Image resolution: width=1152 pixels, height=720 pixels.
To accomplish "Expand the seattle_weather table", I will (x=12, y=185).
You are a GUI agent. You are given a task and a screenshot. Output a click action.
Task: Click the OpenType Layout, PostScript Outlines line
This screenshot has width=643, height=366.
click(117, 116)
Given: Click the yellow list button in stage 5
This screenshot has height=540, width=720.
- - -
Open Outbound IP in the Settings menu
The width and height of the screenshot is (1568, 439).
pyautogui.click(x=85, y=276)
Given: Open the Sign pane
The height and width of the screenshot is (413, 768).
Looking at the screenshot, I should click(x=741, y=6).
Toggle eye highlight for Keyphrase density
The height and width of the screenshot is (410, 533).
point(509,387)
- - -
EXERCISE REQUIREMENTS >>
Each line in the entries above, starting at the line with "You are a GUI" and ending at the line with "This screenshot has height=540, width=720.", is to be printed exactly, and only those lines.

OUTPUT FOR THIS TASK >>
You are a GUI agent. You are given a task and a screenshot. Output a click action.
Task: Click the OpenType Layout, PostScript Outlines line
This screenshot has width=643, height=366.
click(117, 116)
Given: Click the yellow list button in stage 5
This screenshot has height=540, width=720.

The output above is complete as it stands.